The most damning evidence, however, came from Dessie, who was a big Daughter Elk and knew things. At one of the social meetings she revealed something to her friends.

“Yeh, well I noticed something long time ago. Ain’t said nothing ’bout it ’cause I wasn’t sure what it meant. Well…I did mention it to Ivy but not nobody else. I disremember how long ago. ’Bout a month or two I guess ’cause I hadn’t put down my new linoleum yet. Did you see it, Cora? It’s that kind we saw in the catalogue.”

“Naw.”

“Get on with it, Dessie.”

“Well, Cora was with me when we looked in the catalogue…”

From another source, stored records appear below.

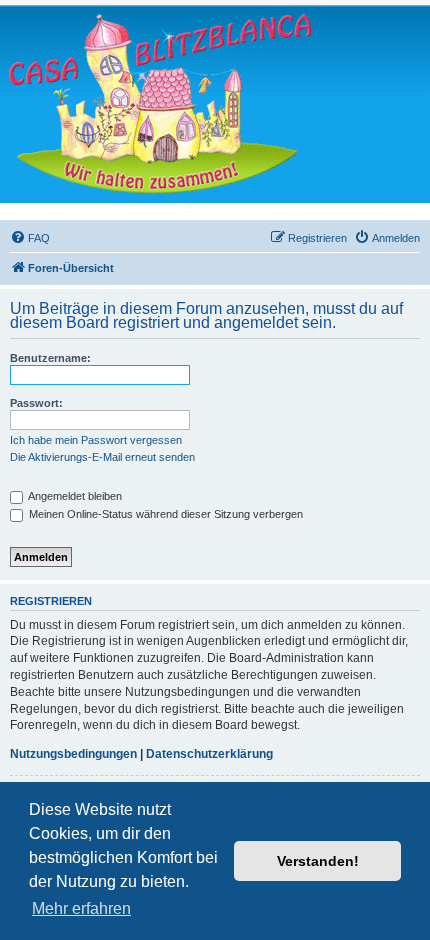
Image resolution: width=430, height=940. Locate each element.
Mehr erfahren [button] (81, 908)
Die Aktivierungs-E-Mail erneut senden (102, 457)
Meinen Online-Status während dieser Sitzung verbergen (164, 514)
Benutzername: (50, 358)
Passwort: (36, 403)
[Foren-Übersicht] (160, 103)
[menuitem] (30, 238)
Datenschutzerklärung (209, 754)
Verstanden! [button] (318, 861)
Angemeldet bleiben (74, 496)
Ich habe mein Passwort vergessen (96, 440)
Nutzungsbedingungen (73, 754)
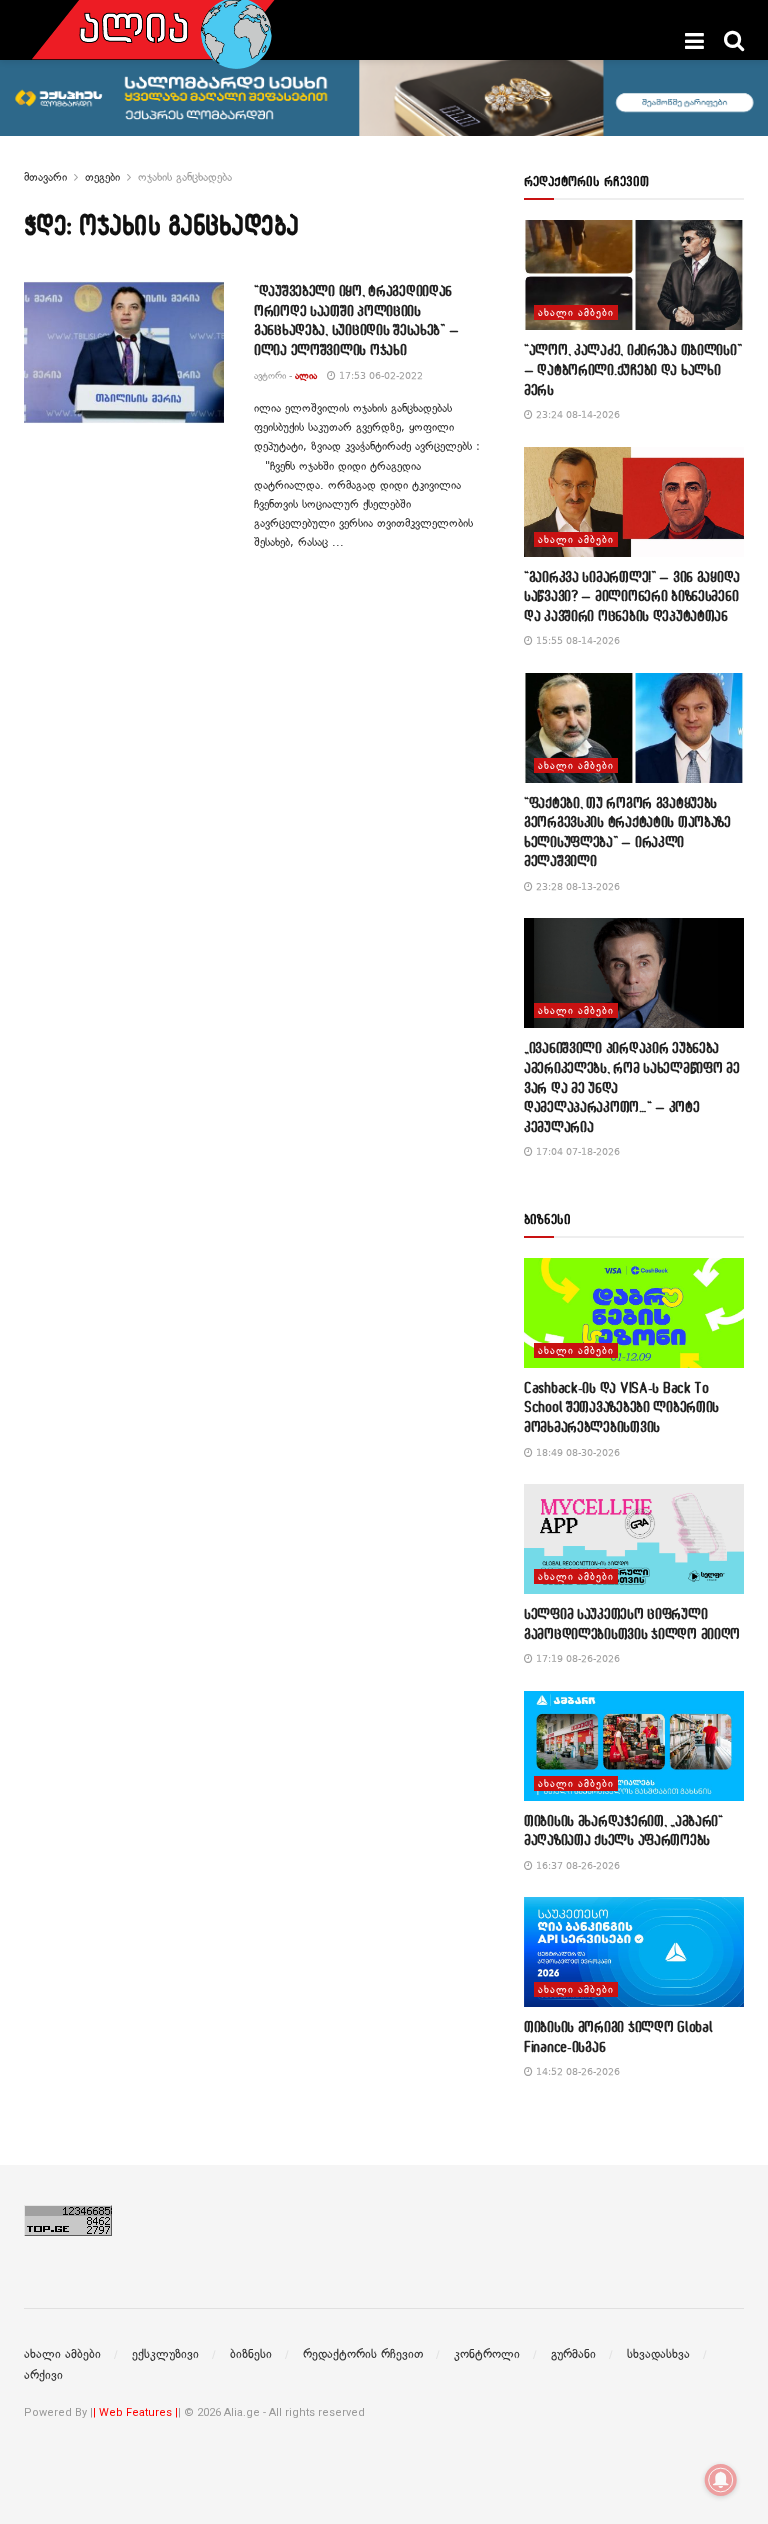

“We all know ’bout your linoleum. What we don’t know is…”

“OK. Let me tell it, will you? Just before the linoleum come I was out front and seed Shadrack carryin’ on as usual…up by the well…walkin’ ’round it salutin’ and carryin’ on. You know how he does…hollerin’ commands and…”

“Will you get on with it?”

“Who’s tellin’ this? Me or you?”

“You.”

“Well, let me tell it then. Like I say, he was just cuttin’ up as usual when Miss Sula Mae walks by on the other side of the road. And quick as that”—she snapped her fingers—“he stopped and cut on over ’cross the road, steppin’ over to her like a tall turkey in short corn. And guess what? He tips his hat.”

“Shadrack don’t wear no hat.”

“I know that but he tipped it anyway. You know what I mean. He acted like he had a hat and reached up for it and tipped it at her. Now you know Shadrack ain’t civil to nobody!”

“Sure ain’t.”

“Even when you buyin’ his fish he’s cussin’. If you ain’t got the right change he cussin’ you. If you act like a fish ain’t too fresh he snatch it out of your hand like he doin’ you the favor.”

“Well, everybody know he a reprobate.”